Hasn’t anyone noticed that Crikey has already made cutbacks and is desperately discounting its own paywall? It needs ad dollars too, and it’ totally reliant on the discretionary income of customers who are are about to have their pensions and income sources decimated by the lockdown-induced recession.
Even Google has taken a revenue hit, believe it or not – though it and Facebook are probably too big to fail… But without the legacy media to provide them with free content, what’s left? Hansard? Corporate PR? Self interested misinformation? Good luck Jack. Love you work but personally, you’d be better off sticking to “wood chopping and butchering livestock” than relying on the net for anything useful.
Google & Facebook too big to fail? Look up the history of the mighty East India Company.

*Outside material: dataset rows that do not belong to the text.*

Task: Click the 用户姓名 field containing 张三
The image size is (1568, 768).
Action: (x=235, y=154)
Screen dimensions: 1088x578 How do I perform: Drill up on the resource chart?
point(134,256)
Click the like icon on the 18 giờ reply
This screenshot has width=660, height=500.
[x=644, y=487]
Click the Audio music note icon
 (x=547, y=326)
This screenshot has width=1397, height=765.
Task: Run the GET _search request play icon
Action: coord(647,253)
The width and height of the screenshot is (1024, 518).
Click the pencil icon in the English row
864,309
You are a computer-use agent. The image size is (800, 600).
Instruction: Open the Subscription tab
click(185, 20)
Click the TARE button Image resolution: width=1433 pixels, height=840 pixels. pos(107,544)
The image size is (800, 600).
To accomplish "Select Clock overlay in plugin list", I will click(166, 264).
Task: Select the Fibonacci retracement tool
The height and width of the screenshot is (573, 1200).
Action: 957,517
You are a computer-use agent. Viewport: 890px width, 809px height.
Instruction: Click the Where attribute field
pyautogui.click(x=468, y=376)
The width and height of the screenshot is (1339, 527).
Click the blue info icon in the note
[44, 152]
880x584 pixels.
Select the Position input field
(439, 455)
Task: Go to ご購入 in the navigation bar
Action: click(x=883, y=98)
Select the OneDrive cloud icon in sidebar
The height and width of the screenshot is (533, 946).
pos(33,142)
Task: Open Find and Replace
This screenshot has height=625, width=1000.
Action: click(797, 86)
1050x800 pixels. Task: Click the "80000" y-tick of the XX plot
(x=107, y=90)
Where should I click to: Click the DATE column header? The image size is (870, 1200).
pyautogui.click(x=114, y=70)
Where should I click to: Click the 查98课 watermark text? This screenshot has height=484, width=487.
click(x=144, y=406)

Did you mean the South Sea Bubble?
The East India Company didn’t fail, it was taken over by the British government following a small contretemp know as the First Independence War, aka the Sepoy Mutiny in 1857-59.
Not helped by bean counters using the cheapest possible grease for rifle cartridges which had to be bitten before insertion.
Probably tallow from mutton but the rumour was that it was a mix of pig & cow fat – excellent way to annoy both major religious groups which, until then, had been a case study in rubbing along together thanks to a disinterested uber authority.
Samuel Clemens, a journalist (when they were the knock about, observant types whom you described) wrote “those who don’t read newspapers might be uninformed but those who do read them are misinformed“.
It has been shown over & over, especially with FUX and NewsCorpse rags, that they who rely upon those organs are not simply ignorant but deliberately, with malice aforethought, consciously misled, indeed encouraged to be so.
That great humanitarian & all round good guy, William Randolph Hearst (is said to have) said “news is what someone doesn’t want made public, the rest is advertising“.